[Your assignment]
Once the line with "Click the Mullion tool icon" is found in the data, output it and each following line exactly, up to and including the line with "Open the Material properties tab", and nothing before or after.

[Stored data]
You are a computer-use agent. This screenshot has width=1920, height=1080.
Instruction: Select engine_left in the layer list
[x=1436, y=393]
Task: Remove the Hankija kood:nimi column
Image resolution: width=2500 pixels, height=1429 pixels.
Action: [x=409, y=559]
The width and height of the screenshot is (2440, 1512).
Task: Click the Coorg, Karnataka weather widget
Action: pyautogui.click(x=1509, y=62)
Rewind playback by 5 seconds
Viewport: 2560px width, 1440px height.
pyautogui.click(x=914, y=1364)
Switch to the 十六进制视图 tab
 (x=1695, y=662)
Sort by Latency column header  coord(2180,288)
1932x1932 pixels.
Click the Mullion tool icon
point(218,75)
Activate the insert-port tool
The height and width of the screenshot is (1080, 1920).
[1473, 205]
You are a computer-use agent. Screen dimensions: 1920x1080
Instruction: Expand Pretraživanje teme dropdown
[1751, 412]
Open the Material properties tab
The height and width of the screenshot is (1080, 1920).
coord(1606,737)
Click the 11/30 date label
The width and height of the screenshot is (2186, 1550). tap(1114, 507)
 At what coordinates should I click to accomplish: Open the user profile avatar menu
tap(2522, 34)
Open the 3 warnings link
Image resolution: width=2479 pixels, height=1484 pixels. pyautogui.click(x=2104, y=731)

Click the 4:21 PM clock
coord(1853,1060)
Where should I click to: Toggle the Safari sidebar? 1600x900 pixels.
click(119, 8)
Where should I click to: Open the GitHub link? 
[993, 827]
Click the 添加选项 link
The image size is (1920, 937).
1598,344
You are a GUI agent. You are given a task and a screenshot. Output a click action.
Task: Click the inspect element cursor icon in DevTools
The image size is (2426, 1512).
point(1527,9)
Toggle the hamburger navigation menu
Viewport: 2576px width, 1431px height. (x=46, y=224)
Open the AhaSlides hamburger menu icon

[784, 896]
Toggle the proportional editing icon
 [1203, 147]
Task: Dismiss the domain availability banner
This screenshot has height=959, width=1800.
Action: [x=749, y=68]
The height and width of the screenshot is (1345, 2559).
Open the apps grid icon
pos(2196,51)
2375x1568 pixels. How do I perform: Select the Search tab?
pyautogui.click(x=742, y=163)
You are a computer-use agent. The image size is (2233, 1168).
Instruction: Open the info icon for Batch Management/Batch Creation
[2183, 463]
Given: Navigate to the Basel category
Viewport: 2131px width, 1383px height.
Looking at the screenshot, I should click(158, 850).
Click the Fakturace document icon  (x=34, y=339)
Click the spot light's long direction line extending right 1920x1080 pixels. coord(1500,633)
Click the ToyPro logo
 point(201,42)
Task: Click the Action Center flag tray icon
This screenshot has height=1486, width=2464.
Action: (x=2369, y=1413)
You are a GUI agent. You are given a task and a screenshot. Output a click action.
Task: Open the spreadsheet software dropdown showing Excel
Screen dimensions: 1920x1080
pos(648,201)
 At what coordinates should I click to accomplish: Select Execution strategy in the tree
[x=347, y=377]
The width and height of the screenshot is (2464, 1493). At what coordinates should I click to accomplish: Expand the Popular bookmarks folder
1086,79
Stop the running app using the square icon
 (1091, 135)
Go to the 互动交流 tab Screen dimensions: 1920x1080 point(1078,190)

[Solution to the problem]
Click the Mullion tool icon
point(218,75)
Activate the insert-port tool
The height and width of the screenshot is (1080, 1920).
[1473, 205]
You are a computer-use agent. Screen dimensions: 1920x1080
Instruction: Expand Pretraživanje teme dropdown
[1751, 412]
Open the Material properties tab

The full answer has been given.